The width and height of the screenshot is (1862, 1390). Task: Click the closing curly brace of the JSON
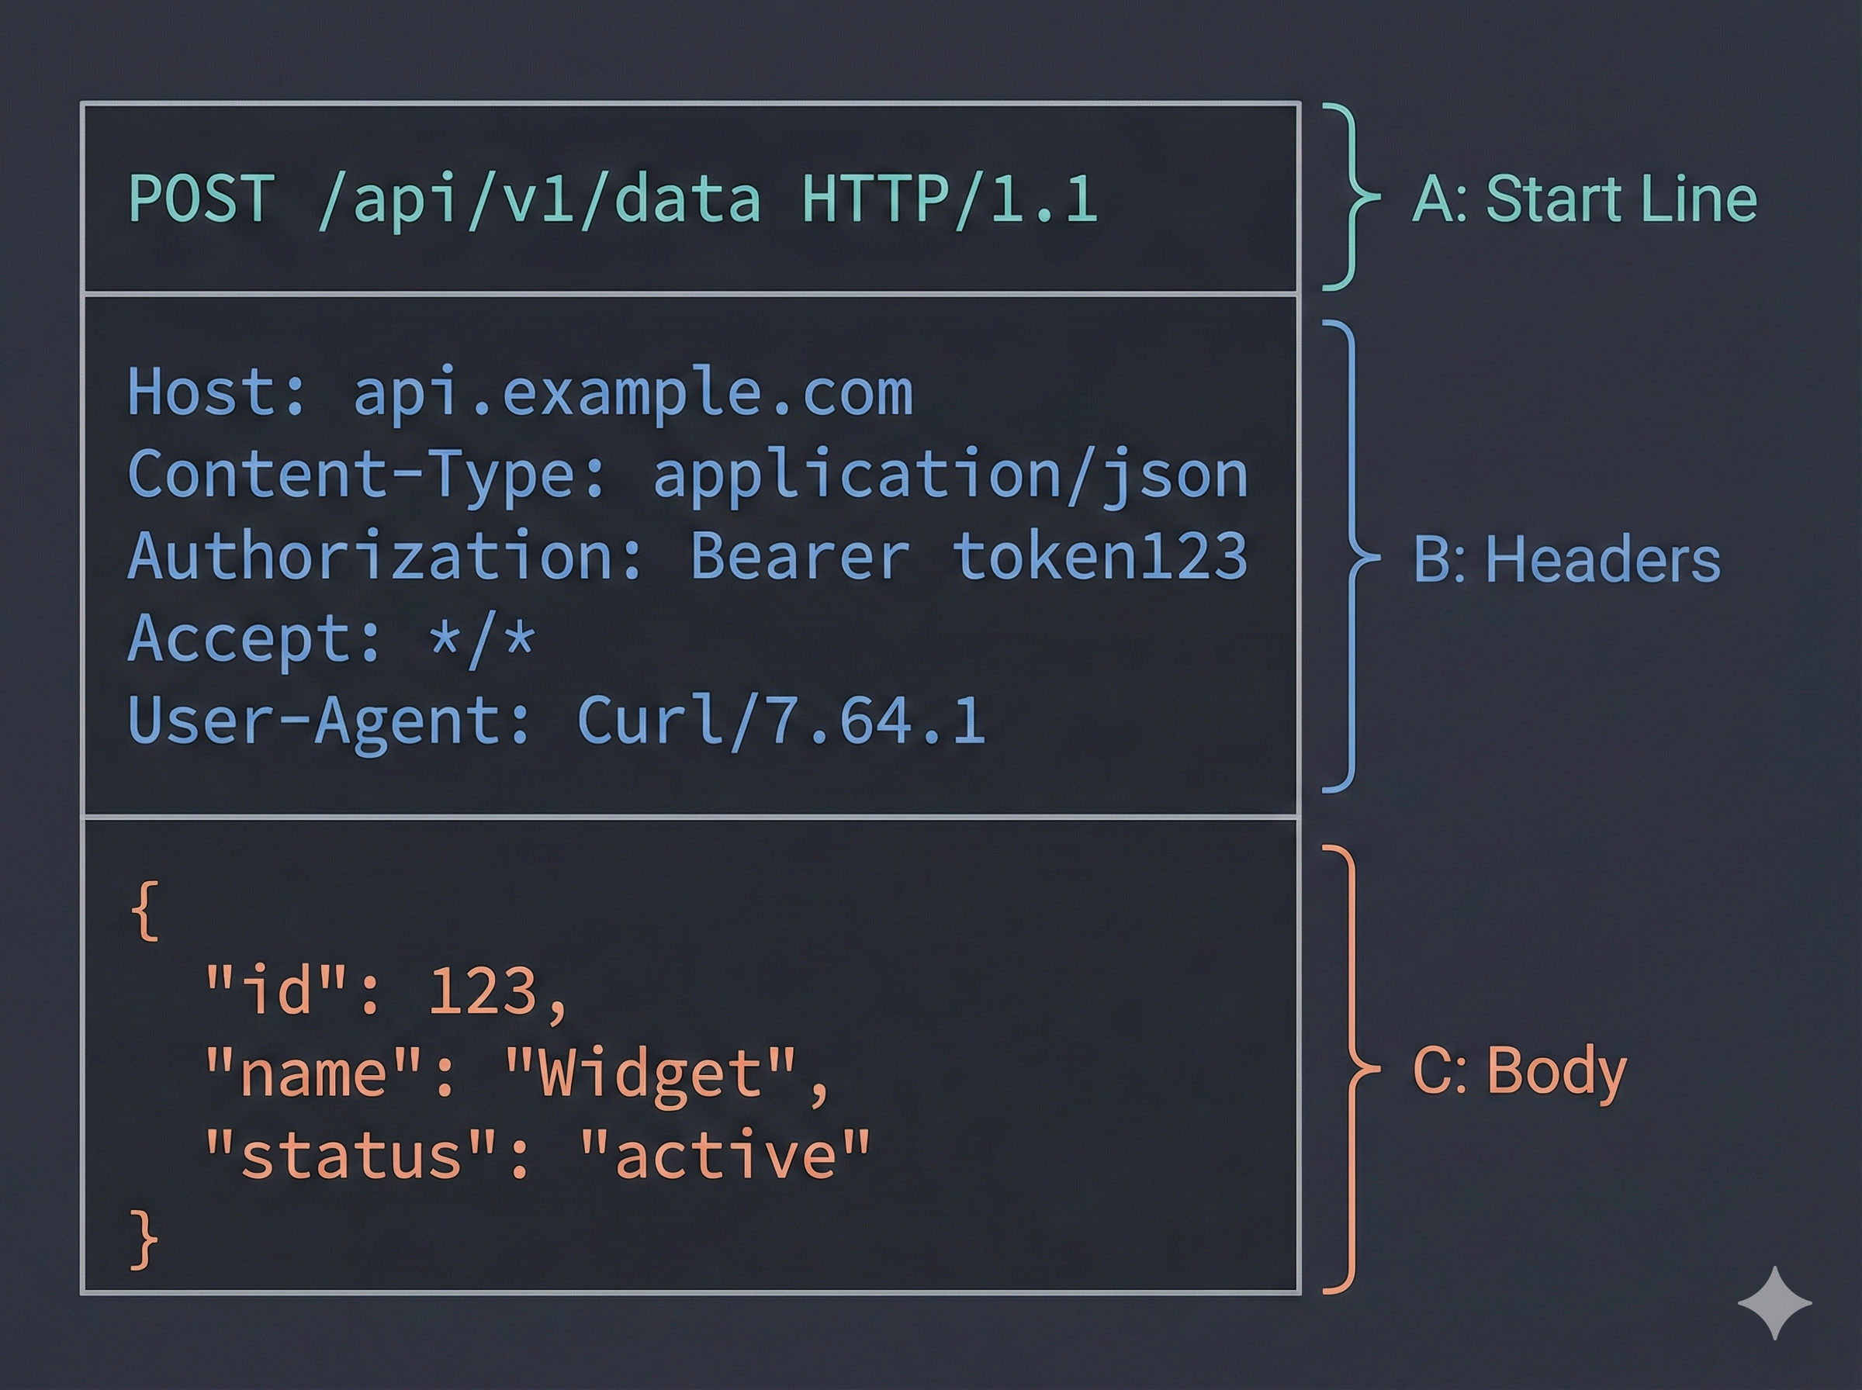tap(145, 1239)
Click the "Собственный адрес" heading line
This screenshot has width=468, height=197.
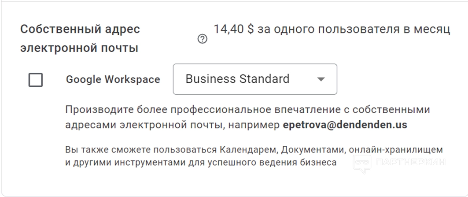click(x=80, y=30)
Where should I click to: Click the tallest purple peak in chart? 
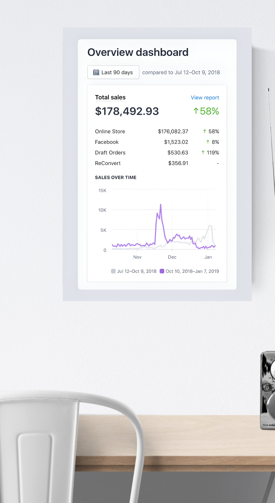pos(161,205)
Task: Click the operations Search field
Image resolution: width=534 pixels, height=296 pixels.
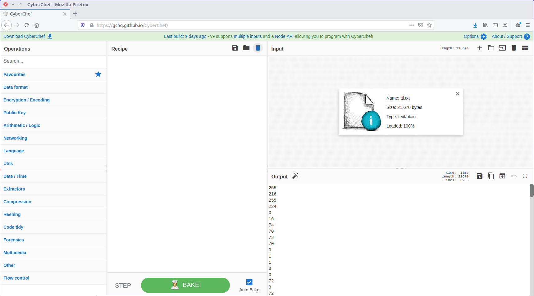Action: tap(53, 61)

^^^^^^^^

● **Instructions for the task**: Rewrite all of the data above as a numbered list, leaving out blank lines and the pictures.

● **Written solution**:
1. The width and height of the screenshot is (1862, 1390). Task: Click the closing curly brace of the JSON
2. tap(145, 1239)
3. Click the "Собственный адрес" heading line
4. This screenshot has width=468, height=197.
5. click(x=80, y=30)
6. Where should I click to: Click the tallest purple peak in chart? 
7. pos(161,205)
8. Task: Click the operations Search field
9. Image resolution: width=534 pixels, height=296 pixels.
10. Action: tap(53, 61)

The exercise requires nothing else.